— Start RECORDS SHOWN —

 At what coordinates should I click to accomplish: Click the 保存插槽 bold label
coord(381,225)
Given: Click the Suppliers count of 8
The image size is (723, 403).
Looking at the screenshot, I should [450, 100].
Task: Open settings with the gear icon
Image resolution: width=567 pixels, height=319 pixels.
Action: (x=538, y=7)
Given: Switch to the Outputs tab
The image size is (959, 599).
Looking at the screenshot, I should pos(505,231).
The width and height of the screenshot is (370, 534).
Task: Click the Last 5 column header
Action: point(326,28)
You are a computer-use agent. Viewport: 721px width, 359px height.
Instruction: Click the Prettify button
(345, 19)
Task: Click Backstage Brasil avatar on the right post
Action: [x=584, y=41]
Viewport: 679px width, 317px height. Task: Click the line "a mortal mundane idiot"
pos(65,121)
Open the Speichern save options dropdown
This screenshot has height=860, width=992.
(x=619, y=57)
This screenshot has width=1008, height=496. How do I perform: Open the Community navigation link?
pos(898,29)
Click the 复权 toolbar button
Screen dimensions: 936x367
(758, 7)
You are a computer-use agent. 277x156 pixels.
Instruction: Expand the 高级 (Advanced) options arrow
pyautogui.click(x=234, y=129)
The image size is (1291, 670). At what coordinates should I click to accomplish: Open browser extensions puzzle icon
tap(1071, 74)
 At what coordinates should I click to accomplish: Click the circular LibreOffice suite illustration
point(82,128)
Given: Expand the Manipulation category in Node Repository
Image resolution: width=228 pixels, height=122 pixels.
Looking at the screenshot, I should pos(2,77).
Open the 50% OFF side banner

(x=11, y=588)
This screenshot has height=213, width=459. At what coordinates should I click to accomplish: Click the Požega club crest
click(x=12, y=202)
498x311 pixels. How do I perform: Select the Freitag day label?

— End RECORDS SHOWN —

* _PROBLEM TO SOLVE_:
Pick out each line of the material above that contains the string "This", where case counts.

* _WRITTEN REPLY_:
This screenshot has height=860, width=992.
This screenshot has width=1008, height=496. How do I perform: Open the Community navigation link?
This screenshot has height=213, width=459. At what coordinates should I click to accomplish: Click the Požega club crest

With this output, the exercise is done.